The company’s lawyers have sent yet-to-launch U.K. bank Mondo a ‘cease and desist’ over its alleged infringement of the trademark “safe to spend” after the phrase was spotted being used in a prototype of Mondo’s app in screenshots shared on Twitter and subsequently published in an article by TechCrunch.
In the letter (embedded below), Cowan, Liebowitz & Latman, representing Simple Finance Technology Corp, instruct Mondo to cease using the phrase “SAFE-TO-SPEND”, for which Simple successfully trademarked in the European Union as of April 21st in connection with its online banking business.
The letter also alleges that Mondo is using the mark “SAFE TO SPEND” in connection with “virtually identical goods and services,” and references TechCrunch’s article (sorry Mondo!) regardless of the fact that the original source was screenshots that first appeared on Twitter.
Now, of course, Simple has every right to defend its own trademarks — though who would have thought the fairly generic phrase “safe to spend” could be trademarked — and in fact to some degree it’s obliged to do so in order to retain those trademarks. However, in this instance the issuing of a ‘cease and desist’ seems overly aggressive and bizarrely premature.

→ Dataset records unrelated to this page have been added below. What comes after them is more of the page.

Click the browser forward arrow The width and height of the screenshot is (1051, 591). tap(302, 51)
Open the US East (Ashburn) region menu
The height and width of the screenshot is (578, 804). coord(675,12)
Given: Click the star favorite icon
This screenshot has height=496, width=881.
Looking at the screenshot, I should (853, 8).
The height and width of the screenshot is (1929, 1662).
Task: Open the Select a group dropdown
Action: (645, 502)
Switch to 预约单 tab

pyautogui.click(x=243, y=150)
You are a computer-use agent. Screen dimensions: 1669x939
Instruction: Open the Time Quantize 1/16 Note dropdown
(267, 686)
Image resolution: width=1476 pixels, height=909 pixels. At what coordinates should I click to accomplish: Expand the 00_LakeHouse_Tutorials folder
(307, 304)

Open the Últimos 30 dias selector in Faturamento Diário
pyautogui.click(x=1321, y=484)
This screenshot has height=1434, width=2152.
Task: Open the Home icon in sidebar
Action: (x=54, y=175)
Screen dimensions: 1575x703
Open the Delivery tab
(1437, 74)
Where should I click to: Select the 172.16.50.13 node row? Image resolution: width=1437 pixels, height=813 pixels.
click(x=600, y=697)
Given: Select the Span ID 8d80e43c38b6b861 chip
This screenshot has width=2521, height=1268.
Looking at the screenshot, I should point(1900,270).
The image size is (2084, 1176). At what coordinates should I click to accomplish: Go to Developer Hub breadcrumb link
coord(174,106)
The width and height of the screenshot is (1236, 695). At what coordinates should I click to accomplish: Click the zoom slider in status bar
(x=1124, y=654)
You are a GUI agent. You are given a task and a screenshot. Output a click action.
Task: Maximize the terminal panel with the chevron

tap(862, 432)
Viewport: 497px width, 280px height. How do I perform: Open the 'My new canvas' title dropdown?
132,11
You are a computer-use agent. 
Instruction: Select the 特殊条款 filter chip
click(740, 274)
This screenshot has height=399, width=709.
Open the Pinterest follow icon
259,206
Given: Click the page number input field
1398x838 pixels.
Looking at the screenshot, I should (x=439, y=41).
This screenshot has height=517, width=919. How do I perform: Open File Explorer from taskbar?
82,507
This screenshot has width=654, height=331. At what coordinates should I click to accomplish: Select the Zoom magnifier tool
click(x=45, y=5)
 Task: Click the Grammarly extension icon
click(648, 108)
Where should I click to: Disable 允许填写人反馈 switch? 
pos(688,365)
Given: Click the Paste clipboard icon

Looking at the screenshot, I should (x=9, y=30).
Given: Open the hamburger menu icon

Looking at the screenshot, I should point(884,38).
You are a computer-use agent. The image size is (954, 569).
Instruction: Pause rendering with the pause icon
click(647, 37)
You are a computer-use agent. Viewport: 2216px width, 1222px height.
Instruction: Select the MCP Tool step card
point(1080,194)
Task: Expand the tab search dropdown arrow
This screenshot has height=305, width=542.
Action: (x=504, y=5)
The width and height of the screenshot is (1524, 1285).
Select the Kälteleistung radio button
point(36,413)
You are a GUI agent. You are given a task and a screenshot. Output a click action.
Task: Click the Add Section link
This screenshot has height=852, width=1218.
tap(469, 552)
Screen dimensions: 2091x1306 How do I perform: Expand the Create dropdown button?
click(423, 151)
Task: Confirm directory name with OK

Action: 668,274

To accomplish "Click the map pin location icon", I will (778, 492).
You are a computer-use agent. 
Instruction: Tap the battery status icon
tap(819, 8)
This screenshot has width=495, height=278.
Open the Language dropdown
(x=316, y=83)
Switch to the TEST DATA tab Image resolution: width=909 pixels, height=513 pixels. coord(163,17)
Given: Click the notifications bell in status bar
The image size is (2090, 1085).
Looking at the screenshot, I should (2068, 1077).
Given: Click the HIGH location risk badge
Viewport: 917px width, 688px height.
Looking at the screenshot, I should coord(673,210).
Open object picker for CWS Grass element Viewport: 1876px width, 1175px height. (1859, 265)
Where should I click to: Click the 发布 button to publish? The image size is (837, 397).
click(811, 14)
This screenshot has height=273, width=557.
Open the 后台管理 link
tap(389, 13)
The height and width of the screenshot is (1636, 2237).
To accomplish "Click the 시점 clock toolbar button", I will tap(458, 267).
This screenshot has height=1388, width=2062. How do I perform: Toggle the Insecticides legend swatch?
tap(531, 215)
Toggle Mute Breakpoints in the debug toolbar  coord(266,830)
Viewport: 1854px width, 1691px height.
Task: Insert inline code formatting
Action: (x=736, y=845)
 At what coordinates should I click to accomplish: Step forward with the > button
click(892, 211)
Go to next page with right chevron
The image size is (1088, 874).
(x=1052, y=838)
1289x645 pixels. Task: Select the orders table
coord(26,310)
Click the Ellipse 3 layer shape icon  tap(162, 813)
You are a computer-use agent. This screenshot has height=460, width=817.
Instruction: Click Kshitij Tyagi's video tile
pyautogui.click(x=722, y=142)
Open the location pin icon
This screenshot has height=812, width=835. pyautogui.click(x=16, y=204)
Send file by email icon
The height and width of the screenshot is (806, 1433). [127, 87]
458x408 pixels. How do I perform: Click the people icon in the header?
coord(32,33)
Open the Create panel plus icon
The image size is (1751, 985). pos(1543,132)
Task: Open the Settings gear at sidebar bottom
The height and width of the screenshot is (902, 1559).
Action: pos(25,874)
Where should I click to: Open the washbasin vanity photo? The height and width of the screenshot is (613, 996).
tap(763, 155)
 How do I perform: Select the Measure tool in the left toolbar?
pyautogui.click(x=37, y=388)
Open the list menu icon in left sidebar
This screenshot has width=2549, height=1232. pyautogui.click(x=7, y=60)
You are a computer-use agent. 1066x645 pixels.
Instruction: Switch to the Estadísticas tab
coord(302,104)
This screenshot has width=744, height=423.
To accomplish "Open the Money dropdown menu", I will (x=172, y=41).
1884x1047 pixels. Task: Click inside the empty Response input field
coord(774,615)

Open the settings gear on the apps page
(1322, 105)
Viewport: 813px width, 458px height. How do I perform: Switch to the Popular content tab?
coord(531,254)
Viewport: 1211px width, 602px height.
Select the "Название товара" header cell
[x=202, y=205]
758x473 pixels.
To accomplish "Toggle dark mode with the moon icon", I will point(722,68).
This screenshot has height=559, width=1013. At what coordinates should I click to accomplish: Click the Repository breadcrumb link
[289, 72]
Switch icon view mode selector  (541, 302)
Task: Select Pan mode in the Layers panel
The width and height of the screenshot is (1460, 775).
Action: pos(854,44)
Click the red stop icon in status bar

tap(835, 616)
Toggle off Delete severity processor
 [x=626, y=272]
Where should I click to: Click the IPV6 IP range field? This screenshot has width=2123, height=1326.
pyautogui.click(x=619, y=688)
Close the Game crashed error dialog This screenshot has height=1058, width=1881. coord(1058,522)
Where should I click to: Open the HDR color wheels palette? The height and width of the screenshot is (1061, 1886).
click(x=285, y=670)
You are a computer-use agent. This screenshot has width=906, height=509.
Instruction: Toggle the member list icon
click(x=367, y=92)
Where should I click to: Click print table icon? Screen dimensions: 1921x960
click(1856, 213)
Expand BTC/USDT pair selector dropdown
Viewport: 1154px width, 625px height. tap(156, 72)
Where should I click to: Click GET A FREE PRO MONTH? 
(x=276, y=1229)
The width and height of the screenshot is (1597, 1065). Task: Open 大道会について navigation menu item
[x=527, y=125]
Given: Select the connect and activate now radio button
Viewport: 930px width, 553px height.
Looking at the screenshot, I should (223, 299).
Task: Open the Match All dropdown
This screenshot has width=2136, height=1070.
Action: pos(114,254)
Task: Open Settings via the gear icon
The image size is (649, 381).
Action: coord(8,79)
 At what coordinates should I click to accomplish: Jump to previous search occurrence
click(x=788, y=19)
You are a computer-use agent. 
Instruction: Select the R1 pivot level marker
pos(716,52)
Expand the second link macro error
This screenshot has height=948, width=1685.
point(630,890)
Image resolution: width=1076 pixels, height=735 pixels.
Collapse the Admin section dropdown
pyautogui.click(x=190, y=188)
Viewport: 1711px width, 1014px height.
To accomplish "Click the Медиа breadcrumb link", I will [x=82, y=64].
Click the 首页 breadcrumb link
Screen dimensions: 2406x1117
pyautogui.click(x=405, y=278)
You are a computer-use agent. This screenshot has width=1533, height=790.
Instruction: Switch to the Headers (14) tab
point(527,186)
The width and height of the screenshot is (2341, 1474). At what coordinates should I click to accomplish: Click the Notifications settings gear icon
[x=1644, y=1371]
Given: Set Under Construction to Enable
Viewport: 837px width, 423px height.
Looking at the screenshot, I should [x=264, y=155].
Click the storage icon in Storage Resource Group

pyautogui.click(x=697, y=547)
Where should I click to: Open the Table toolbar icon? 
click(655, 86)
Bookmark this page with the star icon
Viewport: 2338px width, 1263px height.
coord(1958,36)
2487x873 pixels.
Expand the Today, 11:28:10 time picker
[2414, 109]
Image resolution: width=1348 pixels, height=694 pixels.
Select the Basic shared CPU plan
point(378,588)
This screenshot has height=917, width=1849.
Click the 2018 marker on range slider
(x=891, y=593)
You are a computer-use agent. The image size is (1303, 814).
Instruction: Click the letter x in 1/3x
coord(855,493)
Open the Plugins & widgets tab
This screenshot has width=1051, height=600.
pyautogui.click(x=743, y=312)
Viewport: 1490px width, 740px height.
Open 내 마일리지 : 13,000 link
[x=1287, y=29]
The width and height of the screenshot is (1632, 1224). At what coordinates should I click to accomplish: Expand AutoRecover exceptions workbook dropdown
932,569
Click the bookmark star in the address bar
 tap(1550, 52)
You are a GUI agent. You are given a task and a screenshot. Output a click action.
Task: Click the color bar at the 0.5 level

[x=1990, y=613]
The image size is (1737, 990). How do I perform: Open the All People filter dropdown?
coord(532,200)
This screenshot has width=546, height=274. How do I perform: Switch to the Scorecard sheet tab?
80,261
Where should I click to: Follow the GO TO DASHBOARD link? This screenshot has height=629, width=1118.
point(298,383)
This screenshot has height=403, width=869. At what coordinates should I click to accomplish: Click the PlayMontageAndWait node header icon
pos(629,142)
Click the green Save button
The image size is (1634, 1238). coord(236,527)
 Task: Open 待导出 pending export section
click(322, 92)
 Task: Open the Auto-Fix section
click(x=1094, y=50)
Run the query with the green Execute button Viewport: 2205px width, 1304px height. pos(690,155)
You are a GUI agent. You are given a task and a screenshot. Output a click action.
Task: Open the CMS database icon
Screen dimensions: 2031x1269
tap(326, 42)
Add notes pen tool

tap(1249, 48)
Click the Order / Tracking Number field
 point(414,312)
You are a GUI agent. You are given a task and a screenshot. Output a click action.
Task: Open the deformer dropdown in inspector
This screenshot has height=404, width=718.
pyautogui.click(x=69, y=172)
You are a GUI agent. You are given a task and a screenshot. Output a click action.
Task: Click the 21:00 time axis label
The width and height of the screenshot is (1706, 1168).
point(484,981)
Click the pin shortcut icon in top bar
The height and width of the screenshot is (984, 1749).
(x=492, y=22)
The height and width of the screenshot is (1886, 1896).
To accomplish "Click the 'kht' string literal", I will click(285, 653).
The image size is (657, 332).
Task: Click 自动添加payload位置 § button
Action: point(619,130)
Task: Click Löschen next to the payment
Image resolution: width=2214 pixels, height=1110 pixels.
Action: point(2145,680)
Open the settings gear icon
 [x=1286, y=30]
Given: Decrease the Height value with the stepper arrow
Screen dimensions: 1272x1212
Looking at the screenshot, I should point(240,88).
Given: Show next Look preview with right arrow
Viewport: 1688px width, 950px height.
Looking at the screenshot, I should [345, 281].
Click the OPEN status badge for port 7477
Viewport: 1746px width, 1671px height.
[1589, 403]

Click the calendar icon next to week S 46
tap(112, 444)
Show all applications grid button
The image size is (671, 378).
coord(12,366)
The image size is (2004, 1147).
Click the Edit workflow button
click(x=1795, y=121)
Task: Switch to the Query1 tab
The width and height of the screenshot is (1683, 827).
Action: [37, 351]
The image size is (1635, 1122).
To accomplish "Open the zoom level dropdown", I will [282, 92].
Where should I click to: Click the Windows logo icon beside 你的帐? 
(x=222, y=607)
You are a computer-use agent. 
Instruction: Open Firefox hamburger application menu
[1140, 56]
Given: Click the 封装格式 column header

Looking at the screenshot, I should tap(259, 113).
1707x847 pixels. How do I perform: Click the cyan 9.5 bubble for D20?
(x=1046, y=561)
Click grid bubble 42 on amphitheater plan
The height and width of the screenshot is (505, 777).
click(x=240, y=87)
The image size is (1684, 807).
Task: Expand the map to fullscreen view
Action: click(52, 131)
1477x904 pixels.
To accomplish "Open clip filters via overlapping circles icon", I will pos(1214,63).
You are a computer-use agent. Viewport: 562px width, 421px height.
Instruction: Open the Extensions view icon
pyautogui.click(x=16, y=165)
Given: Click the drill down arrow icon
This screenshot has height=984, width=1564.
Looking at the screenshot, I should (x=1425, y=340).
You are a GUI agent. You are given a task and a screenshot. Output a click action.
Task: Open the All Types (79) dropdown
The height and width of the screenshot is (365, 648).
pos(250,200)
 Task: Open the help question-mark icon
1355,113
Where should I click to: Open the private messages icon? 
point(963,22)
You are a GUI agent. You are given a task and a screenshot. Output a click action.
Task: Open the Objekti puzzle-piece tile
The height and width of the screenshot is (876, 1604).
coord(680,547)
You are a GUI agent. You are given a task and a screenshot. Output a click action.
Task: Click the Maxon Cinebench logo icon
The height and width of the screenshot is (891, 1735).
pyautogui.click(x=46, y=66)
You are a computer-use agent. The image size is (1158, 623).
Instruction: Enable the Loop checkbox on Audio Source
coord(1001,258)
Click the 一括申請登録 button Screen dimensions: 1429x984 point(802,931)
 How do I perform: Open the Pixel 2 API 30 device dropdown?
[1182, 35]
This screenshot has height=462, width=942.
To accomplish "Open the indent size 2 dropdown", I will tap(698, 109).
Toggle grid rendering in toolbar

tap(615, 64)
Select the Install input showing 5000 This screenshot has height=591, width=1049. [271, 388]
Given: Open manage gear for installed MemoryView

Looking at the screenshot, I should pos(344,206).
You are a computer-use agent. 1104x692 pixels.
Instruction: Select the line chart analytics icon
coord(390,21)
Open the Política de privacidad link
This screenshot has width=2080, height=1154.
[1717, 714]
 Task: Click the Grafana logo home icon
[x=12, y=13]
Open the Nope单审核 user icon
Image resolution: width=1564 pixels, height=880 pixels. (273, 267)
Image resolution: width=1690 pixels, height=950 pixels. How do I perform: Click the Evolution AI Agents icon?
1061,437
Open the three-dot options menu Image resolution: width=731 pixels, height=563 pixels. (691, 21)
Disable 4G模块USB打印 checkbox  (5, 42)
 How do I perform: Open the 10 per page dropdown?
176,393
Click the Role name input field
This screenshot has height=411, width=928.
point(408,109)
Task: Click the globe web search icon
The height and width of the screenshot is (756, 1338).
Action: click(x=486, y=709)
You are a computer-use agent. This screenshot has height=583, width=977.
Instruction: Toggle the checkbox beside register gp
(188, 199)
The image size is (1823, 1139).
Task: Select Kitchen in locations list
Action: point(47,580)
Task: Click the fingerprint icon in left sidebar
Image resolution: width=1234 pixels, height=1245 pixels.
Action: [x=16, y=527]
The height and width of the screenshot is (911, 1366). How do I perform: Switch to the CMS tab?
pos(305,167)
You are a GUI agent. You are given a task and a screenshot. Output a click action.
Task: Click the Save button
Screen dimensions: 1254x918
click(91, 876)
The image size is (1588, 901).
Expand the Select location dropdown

Mondo isn’t publicly launched and has yet to even secure a U.K. banking license, which, as we reported, it needs in order to fulfill ambitious plans to become a “full stack” bank in its own right, not just a mobile app running on top of an existing bank’s license and infrastructure, as is the case with most banking startups.
A simple note from Simple to Mondo’s founders alerting them to the EU trademark and suggesting they do not use the phrase going forward would surely have sufficed, rather than instructing lawyers on its behalf. But, hey, this is the litigious world we now live in.
I’ve contacted Simple to ask for comment and will update this post should or when I hear back.